Lines to return, exactly: from the line with "码匠 (81, 120)" to the line with "Bedridden Patient Clothes (618, 2090)" in the entries below, both included.

* [MATERIAL FOR THE TASK]
────────
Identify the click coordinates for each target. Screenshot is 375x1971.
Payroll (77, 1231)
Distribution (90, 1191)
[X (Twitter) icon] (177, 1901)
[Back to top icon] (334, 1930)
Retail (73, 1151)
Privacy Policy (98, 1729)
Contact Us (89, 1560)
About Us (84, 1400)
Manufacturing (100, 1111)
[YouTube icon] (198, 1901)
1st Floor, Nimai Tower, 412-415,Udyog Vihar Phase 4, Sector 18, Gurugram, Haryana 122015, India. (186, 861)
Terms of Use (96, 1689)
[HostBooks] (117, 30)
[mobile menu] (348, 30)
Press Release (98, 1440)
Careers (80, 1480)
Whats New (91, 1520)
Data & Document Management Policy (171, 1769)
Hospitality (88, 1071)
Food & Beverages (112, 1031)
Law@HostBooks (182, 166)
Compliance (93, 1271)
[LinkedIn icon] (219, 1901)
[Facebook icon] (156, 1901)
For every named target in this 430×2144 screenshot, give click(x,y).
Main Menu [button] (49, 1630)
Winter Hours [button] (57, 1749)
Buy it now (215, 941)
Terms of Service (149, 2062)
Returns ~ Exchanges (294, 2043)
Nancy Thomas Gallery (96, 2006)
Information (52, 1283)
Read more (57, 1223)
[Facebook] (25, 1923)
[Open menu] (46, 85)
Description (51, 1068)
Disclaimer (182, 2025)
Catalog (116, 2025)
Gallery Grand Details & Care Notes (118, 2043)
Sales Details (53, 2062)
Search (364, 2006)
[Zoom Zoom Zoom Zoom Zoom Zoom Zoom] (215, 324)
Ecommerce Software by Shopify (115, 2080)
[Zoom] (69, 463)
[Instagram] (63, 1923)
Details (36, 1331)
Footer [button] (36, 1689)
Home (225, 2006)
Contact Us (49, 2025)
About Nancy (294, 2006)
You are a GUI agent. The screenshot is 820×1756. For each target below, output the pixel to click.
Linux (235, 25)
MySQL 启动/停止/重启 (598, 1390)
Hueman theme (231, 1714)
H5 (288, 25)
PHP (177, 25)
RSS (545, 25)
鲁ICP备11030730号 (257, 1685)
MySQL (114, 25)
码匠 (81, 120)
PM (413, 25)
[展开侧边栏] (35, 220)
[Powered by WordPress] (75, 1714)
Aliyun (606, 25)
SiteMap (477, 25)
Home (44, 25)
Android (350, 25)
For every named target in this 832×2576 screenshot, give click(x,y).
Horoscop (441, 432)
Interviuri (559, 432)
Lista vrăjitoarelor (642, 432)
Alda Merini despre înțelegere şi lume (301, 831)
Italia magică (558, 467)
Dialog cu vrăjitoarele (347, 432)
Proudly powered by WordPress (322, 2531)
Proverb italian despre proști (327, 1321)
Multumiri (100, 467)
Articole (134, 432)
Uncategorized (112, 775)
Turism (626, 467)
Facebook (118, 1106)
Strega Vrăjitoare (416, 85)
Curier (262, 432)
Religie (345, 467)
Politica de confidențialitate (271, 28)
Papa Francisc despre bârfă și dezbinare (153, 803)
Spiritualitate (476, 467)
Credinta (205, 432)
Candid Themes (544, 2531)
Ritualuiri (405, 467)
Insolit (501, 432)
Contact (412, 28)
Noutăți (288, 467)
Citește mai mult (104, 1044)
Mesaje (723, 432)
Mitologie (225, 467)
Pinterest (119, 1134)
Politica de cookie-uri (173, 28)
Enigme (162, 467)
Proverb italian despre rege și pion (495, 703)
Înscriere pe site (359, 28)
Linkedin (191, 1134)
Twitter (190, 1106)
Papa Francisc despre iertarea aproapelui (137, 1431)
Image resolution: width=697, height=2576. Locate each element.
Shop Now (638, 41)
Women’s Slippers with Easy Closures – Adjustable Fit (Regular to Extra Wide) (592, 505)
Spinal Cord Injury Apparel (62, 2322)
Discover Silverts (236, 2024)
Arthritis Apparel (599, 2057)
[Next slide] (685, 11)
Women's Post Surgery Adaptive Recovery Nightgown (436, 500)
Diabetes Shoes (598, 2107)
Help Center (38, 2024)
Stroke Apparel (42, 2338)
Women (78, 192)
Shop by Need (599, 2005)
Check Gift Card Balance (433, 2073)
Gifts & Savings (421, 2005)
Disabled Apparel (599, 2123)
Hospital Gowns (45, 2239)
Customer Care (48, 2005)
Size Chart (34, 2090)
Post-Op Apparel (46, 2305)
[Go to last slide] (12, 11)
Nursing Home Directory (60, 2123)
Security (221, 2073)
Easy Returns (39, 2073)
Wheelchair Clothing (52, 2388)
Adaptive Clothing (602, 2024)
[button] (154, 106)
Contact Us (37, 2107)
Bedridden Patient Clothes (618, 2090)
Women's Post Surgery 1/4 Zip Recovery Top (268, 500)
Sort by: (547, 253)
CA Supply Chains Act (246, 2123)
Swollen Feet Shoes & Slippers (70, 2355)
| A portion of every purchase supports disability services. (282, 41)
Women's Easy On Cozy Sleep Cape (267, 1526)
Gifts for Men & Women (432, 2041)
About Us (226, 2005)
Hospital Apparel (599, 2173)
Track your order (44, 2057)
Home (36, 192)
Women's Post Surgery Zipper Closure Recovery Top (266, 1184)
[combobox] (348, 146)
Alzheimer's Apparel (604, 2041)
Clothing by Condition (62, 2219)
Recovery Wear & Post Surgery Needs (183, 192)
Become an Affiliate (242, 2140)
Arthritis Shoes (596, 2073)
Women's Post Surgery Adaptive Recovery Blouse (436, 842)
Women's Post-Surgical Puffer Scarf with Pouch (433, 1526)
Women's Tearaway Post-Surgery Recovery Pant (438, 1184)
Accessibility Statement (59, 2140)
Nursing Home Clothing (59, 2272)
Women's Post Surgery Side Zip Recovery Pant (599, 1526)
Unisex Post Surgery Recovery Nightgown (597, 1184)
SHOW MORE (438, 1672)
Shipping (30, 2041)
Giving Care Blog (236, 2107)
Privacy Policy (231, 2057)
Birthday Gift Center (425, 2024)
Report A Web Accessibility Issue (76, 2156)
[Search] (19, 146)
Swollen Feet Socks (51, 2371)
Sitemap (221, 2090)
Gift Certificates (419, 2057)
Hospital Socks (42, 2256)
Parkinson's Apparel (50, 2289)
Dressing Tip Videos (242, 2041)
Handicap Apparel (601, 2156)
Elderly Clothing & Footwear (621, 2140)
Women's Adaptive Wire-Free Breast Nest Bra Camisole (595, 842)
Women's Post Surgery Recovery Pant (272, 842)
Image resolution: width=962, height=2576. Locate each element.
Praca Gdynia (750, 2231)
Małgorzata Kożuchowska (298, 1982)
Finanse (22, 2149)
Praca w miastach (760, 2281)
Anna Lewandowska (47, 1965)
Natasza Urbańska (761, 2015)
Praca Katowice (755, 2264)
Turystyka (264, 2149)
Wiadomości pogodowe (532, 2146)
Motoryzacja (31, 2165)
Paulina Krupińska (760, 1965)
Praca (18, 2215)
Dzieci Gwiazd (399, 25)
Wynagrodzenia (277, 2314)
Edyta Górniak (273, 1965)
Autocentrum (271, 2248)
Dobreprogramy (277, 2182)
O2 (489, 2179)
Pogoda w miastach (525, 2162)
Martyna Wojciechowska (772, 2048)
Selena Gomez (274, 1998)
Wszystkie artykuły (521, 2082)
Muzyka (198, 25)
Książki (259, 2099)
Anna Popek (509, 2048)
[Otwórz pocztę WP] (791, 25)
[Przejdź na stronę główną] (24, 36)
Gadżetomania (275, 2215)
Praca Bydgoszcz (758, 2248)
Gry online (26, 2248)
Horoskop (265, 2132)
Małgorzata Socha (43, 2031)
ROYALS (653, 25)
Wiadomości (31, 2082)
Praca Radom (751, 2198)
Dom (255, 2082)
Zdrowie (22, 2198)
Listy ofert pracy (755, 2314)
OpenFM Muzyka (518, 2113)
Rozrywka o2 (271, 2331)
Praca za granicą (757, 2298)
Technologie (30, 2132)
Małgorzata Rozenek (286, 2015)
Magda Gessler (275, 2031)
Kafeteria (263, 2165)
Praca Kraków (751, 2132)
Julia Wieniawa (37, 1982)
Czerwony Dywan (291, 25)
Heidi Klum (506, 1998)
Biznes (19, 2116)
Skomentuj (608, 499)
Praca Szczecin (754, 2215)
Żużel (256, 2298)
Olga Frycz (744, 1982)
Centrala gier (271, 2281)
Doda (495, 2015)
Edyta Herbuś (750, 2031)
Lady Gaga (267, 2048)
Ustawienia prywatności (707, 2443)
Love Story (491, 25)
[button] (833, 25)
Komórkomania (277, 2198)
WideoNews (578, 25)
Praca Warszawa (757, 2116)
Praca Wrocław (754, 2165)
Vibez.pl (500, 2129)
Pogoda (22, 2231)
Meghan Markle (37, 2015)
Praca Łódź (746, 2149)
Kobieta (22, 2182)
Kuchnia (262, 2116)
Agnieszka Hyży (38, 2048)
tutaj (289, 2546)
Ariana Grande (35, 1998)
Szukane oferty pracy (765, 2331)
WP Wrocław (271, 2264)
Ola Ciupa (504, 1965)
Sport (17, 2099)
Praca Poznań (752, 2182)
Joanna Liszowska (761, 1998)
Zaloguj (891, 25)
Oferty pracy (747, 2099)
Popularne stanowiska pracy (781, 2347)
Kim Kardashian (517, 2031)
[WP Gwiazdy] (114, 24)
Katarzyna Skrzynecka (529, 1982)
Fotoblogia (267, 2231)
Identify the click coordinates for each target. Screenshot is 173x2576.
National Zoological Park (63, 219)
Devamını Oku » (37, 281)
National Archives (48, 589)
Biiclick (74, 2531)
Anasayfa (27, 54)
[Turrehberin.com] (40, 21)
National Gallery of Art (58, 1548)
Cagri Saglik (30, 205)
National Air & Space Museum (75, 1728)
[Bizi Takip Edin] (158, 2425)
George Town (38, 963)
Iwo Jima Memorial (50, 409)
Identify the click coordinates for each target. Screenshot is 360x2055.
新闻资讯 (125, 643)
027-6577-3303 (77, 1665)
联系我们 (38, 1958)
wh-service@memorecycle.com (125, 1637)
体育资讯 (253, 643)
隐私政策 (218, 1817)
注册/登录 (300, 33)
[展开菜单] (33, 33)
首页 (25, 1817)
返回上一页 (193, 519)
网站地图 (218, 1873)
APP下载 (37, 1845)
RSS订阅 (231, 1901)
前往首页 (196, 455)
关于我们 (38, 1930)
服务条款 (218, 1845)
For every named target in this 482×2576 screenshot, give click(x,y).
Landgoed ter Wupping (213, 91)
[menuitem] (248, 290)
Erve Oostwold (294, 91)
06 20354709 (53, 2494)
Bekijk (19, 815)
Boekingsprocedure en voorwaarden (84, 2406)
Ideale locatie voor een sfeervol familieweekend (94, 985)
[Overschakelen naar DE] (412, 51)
────────
* [EXPECTED OUTPUT]
码匠 (81, 120)
PM (413, 25)
[展开侧边栏] (35, 220)
[Powered by WordPress] (75, 1714)
Aliyun (606, 25)
SiteMap (477, 25)
Home (44, 25)
Android (350, 25)
For every named target in this 832×2576 screenshot, give click(x,y).
Horoscop (441, 432)
Interviuri (559, 432)
Lista vrăjitoarelor (642, 432)
Alda Merini despre înțelegere şi lume (301, 831)
Italia magică (558, 467)
Dialog cu vrăjitoarele (347, 432)
Proudly powered by WordPress (322, 2531)
Proverb italian despre proști (327, 1321)
Multumiri (100, 467)
Articole (134, 432)
Uncategorized (112, 775)
Turism (626, 467)
Facebook (118, 1106)
Strega Vrăjitoare (416, 85)
Curier (262, 432)
Religie (345, 467)
Politica de confidențialitate (271, 28)
Papa Francisc despre bârfă și dezbinare (153, 803)
Spiritualitate (476, 467)
Credinta (205, 432)
Candid Themes (544, 2531)
Ritualuiri (405, 467)
Insolit (501, 432)
Contact (412, 28)
Noutăți (288, 467)
Citește mai mult (104, 1044)
Mesaje (723, 432)
Mitologie (225, 467)
Pinterest (119, 1134)
Politica de cookie-uri (173, 28)
Enigme (162, 467)
Proverb italian despre rege și pion (495, 703)
Înscriere pe site (359, 28)
Linkedin (191, 1134)
Twitter (190, 1106)
Papa Francisc despre iertarea aproapelui (137, 1431)
Image resolution: width=697, height=2576. Locate each element.
Shop Now (638, 41)
Women’s Slippers with Easy Closures – Adjustable Fit (Regular to Extra Wide) (592, 505)
Spinal Cord Injury Apparel (62, 2322)
Discover Silverts (236, 2024)
Arthritis Apparel (599, 2057)
[Next slide] (685, 11)
Women's Post Surgery Adaptive Recovery Nightgown (436, 500)
Diabetes Shoes (598, 2107)
Help Center (38, 2024)
Stroke Apparel (42, 2338)
Women (78, 192)
Shop by Need (599, 2005)
Check Gift Card Balance (433, 2073)
Gifts & Savings (421, 2005)
Disabled Apparel (599, 2123)
Hospital Gowns (45, 2239)
Customer Care (48, 2005)
Size Chart (34, 2090)
Post-Op Apparel (46, 2305)
[Go to last slide] (12, 11)
Nursing Home Directory (60, 2123)
Security (221, 2073)
Easy Returns (39, 2073)
Wheelchair Clothing (52, 2388)
Adaptive Clothing (602, 2024)
[button] (154, 106)
Contact Us (37, 2107)
Bedridden Patient Clothes (618, 2090)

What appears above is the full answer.